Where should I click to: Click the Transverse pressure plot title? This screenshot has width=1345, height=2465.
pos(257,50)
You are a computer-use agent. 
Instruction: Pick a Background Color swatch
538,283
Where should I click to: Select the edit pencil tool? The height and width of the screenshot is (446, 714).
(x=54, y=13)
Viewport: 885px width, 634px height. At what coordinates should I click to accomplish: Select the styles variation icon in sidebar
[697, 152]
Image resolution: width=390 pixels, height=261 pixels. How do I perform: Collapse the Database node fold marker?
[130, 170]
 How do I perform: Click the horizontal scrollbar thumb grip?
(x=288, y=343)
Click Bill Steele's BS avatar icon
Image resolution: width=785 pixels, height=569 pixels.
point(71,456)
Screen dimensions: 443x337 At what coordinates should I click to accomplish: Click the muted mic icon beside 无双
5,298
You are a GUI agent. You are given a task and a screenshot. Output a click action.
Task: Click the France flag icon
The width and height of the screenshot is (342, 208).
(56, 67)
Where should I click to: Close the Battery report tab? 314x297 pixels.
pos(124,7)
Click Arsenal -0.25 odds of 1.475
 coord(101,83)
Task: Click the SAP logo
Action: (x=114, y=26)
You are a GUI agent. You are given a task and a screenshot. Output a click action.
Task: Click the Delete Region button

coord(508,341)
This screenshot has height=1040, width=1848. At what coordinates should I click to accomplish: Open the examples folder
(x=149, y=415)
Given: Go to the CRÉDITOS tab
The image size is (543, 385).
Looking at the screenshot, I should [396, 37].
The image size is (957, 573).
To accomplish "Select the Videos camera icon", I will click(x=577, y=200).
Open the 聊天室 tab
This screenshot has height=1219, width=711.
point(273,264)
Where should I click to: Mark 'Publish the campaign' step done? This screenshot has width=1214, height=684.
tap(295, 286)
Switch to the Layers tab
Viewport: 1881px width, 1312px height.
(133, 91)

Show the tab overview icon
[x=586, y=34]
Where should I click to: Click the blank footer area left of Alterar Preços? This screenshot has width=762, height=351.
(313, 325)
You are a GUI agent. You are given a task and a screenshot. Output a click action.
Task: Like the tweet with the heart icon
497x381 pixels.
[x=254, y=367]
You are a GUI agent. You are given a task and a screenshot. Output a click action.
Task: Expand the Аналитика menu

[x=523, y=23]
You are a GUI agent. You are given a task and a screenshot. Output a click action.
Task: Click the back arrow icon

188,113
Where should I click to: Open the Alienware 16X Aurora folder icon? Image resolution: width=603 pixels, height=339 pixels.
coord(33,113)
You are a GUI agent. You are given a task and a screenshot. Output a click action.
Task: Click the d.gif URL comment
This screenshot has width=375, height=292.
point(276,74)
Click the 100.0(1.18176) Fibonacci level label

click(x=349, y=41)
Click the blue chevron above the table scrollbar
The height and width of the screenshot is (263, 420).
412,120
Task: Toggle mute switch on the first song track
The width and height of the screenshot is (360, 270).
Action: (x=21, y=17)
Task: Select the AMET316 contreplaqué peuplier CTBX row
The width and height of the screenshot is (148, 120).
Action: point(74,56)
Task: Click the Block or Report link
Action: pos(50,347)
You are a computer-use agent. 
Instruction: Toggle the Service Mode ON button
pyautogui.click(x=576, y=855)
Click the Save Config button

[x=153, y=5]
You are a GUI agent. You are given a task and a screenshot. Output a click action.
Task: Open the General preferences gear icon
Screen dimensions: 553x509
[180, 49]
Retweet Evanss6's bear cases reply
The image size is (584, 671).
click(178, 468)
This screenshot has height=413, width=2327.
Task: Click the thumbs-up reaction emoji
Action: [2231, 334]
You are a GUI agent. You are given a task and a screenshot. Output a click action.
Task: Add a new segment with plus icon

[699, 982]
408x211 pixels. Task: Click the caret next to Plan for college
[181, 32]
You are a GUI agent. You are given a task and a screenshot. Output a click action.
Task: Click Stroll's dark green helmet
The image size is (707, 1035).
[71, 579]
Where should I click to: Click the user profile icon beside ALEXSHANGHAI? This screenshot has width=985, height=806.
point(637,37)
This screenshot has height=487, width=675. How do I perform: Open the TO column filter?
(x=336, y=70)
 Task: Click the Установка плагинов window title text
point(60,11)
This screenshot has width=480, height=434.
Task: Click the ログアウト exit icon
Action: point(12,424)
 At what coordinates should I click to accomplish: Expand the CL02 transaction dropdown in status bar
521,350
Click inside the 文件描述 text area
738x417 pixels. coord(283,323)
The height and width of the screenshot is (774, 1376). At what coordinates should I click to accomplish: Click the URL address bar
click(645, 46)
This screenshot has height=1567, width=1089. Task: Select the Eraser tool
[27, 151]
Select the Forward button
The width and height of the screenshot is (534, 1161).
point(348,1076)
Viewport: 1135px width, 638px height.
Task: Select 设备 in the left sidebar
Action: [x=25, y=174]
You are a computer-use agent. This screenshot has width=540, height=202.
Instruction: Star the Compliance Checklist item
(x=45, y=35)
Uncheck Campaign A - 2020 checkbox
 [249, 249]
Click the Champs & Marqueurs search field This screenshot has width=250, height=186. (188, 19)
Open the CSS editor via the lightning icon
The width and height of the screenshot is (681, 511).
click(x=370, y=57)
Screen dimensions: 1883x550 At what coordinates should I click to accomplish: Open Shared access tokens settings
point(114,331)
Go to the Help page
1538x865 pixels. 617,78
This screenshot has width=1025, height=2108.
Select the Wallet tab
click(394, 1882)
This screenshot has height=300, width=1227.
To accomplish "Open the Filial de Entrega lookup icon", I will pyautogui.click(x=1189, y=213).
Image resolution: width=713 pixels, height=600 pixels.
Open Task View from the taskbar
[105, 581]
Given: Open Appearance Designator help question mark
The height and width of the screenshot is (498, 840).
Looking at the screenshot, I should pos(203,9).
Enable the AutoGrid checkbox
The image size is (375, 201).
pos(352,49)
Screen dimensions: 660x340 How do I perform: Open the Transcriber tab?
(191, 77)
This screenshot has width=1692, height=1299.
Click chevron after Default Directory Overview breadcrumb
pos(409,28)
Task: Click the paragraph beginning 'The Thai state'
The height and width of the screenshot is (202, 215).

---*---

Task brief: Please repeat all of the records above, line for line, with no changes.

Complete output:
Where should I click to: Click the Transverse pressure plot title? This screenshot has width=1345, height=2465.
pos(257,50)
You are a computer-use agent. 
Instruction: Pick a Background Color swatch
538,283
Where should I click to: Select the edit pencil tool? The height and width of the screenshot is (446, 714).
(x=54, y=13)
Viewport: 885px width, 634px height. At what coordinates should I click to accomplish: Select the styles variation icon in sidebar
[697, 152]
Image resolution: width=390 pixels, height=261 pixels. How do I perform: Collapse the Database node fold marker?
[130, 170]
 How do I perform: Click the horizontal scrollbar thumb grip?
(x=288, y=343)
Click Bill Steele's BS avatar icon
Image resolution: width=785 pixels, height=569 pixels.
point(71,456)
Screen dimensions: 443x337 At what coordinates should I click to accomplish: Click the muted mic icon beside 无双
5,298
You are a GUI agent. You are given a task and a screenshot. Output a click action.
Task: Click the France flag icon
The width and height of the screenshot is (342, 208).
(56, 67)
Where should I click to: Close the Battery report tab? 314x297 pixels.
pos(124,7)
Click Arsenal -0.25 odds of 1.475
 coord(101,83)
Task: Click the SAP logo
Action: (x=114, y=26)
You are a GUI agent. You are given a task and a screenshot. Output a click action.
Task: Click the Delete Region button

coord(508,341)
This screenshot has height=1040, width=1848. At what coordinates should I click to accomplish: Open the examples folder
(x=149, y=415)
Given: Go to the CRÉDITOS tab
The image size is (543, 385).
Looking at the screenshot, I should [396, 37].
The image size is (957, 573).
To accomplish "Select the Videos camera icon", I will click(x=577, y=200).
Open the 聊天室 tab
This screenshot has height=1219, width=711.
point(273,264)
Where should I click to: Mark 'Publish the campaign' step done? This screenshot has width=1214, height=684.
tap(295, 286)
Switch to the Layers tab
Viewport: 1881px width, 1312px height.
(133, 91)

Show the tab overview icon
[x=586, y=34]
Where should I click to: Click the blank footer area left of Alterar Preços? This screenshot has width=762, height=351.
(313, 325)
You are a GUI agent. You are given a task and a screenshot. Output a click action.
Task: Like the tweet with the heart icon
497x381 pixels.
[x=254, y=367]
You are a GUI agent. You are given a task and a screenshot. Output a click action.
Task: Expand the Аналитика menu

[x=523, y=23]
You are a GUI agent. You are given a task and a screenshot. Output a click action.
Task: Click the back arrow icon

188,113
Where should I click to: Open the Alienware 16X Aurora folder icon? Image resolution: width=603 pixels, height=339 pixels.
coord(33,113)
You are a GUI agent. You are given a task and a screenshot. Output a click action.
Task: Click the d.gif URL comment
This screenshot has width=375, height=292.
point(276,74)
Click the 100.0(1.18176) Fibonacci level label

click(x=349, y=41)
Click the blue chevron above the table scrollbar
The height and width of the screenshot is (263, 420).
412,120
Task: Toggle mute switch on the first song track
The width and height of the screenshot is (360, 270).
Action: (x=21, y=17)
Task: Select the AMET316 contreplaqué peuplier CTBX row
The width and height of the screenshot is (148, 120).
Action: point(74,56)
Task: Click the Block or Report link
Action: pos(50,347)
You are a computer-use agent. 
Instruction: Toggle the Service Mode ON button
pyautogui.click(x=576, y=855)
Click the Save Config button

[x=153, y=5]
You are a GUI agent. You are given a task and a screenshot. Output a click action.
Task: Open the General preferences gear icon
Screen dimensions: 553x509
[180, 49]
Retweet Evanss6's bear cases reply
The image size is (584, 671).
click(178, 468)
This screenshot has height=413, width=2327.
Task: Click the thumbs-up reaction emoji
Action: [2231, 334]
You are a GUI agent. You are given a task and a screenshot. Output a click action.
Task: Add a new segment with plus icon

[699, 982]
408x211 pixels. Task: Click the caret next to Plan for college
[181, 32]
You are a GUI agent. You are given a task and a screenshot. Output a click action.
Task: Click Stroll's dark green helmet
The image size is (707, 1035).
[71, 579]
Where should I click to: Click the user profile icon beside ALEXSHANGHAI? This screenshot has width=985, height=806.
point(637,37)
This screenshot has height=487, width=675. How do I perform: Open the TO column filter?
(x=336, y=70)
 Task: Click the Установка плагинов window title text
point(60,11)
This screenshot has width=480, height=434.
Task: Click the ログアウト exit icon
Action: point(12,424)
 At what coordinates should I click to accomplish: Expand the CL02 transaction dropdown in status bar
521,350
Click inside the 文件描述 text area
738x417 pixels. coord(283,323)
The height and width of the screenshot is (774, 1376). At what coordinates should I click to accomplish: Click the URL address bar
click(645, 46)
This screenshot has height=1567, width=1089. Task: Select the Eraser tool
[27, 151]
Select the Forward button
The width and height of the screenshot is (534, 1161).
point(348,1076)
Viewport: 1135px width, 638px height.
Task: Select 设备 in the left sidebar
Action: [x=25, y=174]
You are a computer-use agent. This screenshot has width=540, height=202.
Instruction: Star the Compliance Checklist item
(x=45, y=35)
Uncheck Campaign A - 2020 checkbox
 [249, 249]
Click the Champs & Marqueurs search field This screenshot has width=250, height=186. (188, 19)
Open the CSS editor via the lightning icon
The width and height of the screenshot is (681, 511).
click(x=370, y=57)
Screen dimensions: 1883x550 At what coordinates should I click to accomplish: Open Shared access tokens settings
point(114,331)
Go to the Help page
1538x865 pixels. 617,78
This screenshot has width=1025, height=2108.
Select the Wallet tab
click(394, 1882)
This screenshot has height=300, width=1227.
To accomplish "Open the Filial de Entrega lookup icon", I will pyautogui.click(x=1189, y=213).
Image resolution: width=713 pixels, height=600 pixels.
Open Task View from the taskbar
[105, 581]
Given: Open Appearance Designator help question mark
The height and width of the screenshot is (498, 840).
Looking at the screenshot, I should pos(203,9).
Enable the AutoGrid checkbox
The image size is (375, 201).
pos(352,49)
Screen dimensions: 660x340 How do I perform: Open the Transcriber tab?
(191, 77)
This screenshot has width=1692, height=1299.
Click chevron after Default Directory Overview breadcrumb
pos(409,28)
Task: Click the paragraph beginning 'The Thai state'
The height and width of the screenshot is (202, 215).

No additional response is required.